Michail Bakunin, l'anarchico poco libertario
Abolizione di ogni istituzione per la creazione di una società idilliaca ma anche nichilista

«La rivolta popolare è per natura istintiva, caotica e spietata… non può esserci Rivoluzione senza una distruzione vasta e appassionata, una distruzione salutare e feconda dato che appunto da questa e solo per mezzo di questa si creano e nascono nuovi mondi».

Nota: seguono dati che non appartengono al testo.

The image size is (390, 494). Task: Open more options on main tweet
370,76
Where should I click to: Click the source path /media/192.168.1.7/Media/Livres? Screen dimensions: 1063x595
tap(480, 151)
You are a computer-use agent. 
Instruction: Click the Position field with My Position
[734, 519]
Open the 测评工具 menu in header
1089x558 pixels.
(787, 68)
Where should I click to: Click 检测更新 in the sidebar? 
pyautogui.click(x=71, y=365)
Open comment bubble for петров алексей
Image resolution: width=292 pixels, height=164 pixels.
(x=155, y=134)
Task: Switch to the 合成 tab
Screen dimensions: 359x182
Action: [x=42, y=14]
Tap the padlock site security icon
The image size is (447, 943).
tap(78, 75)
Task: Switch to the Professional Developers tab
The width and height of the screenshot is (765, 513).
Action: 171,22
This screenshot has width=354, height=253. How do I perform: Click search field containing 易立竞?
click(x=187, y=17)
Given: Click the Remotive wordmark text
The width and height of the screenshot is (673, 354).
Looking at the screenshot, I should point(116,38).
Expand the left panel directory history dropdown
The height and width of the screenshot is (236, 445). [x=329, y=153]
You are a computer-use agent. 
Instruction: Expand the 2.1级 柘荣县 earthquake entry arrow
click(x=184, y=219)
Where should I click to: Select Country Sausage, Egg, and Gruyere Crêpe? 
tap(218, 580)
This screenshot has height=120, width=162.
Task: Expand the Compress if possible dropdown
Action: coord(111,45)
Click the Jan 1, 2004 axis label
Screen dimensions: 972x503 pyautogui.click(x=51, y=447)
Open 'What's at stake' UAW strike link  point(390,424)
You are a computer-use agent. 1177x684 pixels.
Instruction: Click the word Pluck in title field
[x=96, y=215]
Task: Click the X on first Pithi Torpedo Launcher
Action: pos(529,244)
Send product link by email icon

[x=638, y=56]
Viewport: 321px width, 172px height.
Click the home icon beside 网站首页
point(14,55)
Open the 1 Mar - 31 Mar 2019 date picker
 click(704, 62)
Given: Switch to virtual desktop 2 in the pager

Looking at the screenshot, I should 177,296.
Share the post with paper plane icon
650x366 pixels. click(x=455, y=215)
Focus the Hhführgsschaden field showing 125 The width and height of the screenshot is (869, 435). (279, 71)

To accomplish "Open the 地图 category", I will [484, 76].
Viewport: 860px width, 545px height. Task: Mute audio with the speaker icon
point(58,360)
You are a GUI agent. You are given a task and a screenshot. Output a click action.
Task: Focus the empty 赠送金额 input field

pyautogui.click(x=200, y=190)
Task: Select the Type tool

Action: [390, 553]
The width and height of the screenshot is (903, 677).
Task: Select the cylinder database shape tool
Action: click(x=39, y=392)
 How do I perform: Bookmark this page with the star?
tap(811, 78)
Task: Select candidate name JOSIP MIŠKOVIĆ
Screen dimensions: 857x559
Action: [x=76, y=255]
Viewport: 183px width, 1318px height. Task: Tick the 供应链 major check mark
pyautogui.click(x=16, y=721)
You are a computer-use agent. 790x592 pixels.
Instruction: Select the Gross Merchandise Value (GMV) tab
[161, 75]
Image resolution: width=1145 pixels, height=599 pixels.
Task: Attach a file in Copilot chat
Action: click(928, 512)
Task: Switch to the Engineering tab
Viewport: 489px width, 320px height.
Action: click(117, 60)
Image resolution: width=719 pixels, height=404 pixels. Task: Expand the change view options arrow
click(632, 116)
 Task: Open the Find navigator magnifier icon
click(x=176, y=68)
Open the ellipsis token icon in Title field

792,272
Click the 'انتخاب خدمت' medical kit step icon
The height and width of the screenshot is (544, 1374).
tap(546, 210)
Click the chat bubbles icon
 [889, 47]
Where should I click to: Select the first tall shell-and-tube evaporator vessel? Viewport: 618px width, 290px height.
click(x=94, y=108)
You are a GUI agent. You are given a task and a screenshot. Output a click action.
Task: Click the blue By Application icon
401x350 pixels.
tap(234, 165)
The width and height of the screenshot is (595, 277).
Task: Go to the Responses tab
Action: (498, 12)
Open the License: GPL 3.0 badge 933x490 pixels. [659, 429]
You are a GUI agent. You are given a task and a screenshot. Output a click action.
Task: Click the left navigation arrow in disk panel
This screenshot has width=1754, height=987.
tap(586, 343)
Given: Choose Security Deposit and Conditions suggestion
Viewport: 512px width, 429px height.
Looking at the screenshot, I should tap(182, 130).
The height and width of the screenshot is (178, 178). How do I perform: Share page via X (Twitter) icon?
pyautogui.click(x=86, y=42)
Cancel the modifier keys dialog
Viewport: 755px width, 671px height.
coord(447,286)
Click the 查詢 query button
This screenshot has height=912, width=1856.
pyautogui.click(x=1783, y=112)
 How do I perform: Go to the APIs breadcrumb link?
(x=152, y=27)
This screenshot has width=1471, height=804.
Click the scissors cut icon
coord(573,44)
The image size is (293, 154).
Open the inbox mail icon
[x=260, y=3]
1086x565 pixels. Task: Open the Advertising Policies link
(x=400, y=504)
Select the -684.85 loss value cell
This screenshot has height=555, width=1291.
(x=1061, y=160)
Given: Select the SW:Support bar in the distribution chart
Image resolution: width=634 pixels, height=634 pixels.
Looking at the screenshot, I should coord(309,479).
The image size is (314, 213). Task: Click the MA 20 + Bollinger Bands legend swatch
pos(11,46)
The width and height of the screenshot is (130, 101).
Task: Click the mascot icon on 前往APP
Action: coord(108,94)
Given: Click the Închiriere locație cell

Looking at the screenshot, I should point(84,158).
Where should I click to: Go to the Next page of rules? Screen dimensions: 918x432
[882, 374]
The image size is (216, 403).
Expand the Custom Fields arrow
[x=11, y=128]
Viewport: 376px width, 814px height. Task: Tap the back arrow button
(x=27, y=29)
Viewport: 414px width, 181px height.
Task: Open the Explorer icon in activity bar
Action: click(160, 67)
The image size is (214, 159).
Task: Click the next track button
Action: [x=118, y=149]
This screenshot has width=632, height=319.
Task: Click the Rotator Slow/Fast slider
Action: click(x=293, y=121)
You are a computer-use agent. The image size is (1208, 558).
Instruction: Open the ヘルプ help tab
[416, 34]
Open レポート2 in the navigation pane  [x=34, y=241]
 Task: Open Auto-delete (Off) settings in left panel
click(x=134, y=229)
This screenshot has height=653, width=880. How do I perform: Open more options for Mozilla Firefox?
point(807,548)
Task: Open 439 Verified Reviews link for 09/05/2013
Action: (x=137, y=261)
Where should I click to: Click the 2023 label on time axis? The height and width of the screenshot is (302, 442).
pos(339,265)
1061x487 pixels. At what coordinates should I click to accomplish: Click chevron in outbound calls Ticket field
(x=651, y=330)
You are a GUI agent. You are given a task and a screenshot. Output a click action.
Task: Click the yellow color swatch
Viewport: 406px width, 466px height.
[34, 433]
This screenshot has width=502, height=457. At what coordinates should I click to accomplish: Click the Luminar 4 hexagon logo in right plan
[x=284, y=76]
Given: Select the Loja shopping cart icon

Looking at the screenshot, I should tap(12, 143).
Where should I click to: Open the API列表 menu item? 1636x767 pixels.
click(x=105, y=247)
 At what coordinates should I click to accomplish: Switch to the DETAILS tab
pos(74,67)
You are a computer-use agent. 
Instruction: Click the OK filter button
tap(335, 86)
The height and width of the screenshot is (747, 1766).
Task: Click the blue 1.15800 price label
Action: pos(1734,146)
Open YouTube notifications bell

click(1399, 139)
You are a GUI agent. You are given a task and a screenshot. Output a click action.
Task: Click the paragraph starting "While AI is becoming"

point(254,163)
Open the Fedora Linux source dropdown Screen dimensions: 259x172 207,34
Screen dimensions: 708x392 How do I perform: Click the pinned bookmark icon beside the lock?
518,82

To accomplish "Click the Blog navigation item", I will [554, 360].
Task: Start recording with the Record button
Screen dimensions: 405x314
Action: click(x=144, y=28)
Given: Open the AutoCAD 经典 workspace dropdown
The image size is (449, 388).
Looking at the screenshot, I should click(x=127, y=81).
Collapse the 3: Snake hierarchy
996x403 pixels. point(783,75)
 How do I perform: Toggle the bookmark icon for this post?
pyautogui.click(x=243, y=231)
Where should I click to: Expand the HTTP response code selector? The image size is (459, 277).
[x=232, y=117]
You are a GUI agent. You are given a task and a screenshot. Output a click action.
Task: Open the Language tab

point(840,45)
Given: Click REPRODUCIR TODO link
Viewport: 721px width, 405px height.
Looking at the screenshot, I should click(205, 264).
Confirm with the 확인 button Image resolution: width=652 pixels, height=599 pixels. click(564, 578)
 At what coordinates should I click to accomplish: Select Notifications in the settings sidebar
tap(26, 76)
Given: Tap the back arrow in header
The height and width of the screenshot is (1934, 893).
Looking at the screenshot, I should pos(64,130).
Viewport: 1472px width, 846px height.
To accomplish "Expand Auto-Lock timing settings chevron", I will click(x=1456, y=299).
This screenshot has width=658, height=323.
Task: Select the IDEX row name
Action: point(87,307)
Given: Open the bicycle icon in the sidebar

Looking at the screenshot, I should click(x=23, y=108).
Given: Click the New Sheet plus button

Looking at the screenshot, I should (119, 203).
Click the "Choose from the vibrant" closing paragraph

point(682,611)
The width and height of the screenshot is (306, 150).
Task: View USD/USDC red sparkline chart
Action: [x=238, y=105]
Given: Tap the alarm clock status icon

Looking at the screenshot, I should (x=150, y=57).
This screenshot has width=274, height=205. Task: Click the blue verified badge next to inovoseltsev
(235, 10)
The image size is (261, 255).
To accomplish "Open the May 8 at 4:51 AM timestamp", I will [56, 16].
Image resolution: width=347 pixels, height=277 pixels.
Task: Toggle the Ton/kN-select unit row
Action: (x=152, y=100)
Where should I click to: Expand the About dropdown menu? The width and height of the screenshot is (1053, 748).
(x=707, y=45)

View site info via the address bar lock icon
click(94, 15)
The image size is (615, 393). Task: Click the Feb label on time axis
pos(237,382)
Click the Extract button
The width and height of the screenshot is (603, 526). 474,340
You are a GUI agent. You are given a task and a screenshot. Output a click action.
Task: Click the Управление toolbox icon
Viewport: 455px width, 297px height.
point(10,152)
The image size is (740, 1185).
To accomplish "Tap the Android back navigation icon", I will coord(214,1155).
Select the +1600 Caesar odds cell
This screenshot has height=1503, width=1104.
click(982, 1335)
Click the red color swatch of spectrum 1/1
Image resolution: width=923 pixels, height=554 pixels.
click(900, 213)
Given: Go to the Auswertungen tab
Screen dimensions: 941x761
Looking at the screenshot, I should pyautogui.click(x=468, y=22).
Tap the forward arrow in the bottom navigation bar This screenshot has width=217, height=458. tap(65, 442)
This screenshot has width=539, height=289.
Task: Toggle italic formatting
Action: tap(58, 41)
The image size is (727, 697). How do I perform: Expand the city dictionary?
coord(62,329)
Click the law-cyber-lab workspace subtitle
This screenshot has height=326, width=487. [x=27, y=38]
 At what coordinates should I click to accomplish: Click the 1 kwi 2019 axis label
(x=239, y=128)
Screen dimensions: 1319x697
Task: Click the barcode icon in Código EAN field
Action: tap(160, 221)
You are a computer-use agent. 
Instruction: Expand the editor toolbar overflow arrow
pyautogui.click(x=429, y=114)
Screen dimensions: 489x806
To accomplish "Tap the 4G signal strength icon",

La storia del movimento anarchico appare decisamente complessa. Il movimento aveva come principale obiettivo la distruzione della Chiesa e dello Stato, più per amore del disordine e dello scardinamento di ogni regola di convivenza civile, sconfinante nel nichilismo, che per amore in senso stretto della libertà che richiede anche un senso di rispetto verso il diritto. Gli anarchici, estremamente divisi e litigiosi fra loro, hanno sempre oscillato tra fratellanza universale e violenza senza limiti senza mai trovare un reale equilibrio. Si consideravano nemici giurati della religione, ma come utopisti riprendevano temi tipici del radicalismo religioso. Fra essi sicuramente l’idea di vivere in un mondo vile e corrotto che andava non riformato ma distrutto, anche con il ricorso alla violenza di massa, per la creazione di un nuovo mondo felice formato da individui privi di qualsiasi forma di egoismo. Gli anarchici di fine Ottocento si caratterizzarono per i numerosi attentati alle grandi personalità del mondo politico ma anche per atti terroristici privi di senso che costituivano semplice sfogo di pulsioni irrazionali e forse anche necrofile. Gli anarchici sono stati nemici di ogni autorità ma anche collaboratori nel corso del Novecento di grandi dittatori comunisti che raggiunto il loro scopo provvedevano successivamente alla loro eliminazione. Ovviamente come i più potenti comunisti, ponevano alla base delle loro teorie l’idea che i capitalisti fossero dei rapaci sfruttatori e i governi borghesi istituzioni tese solo al mantenimento di interessi di ristrette categorie. Nonostante la vasta letteratura sull’argomento, gli storici non sembrano assolutamente condividere tale tesi, e al contrario hanno verificato che i progressi economici e politici realizzati dalle classi popolari in quegli anni furono assolutamente ragguardevoli.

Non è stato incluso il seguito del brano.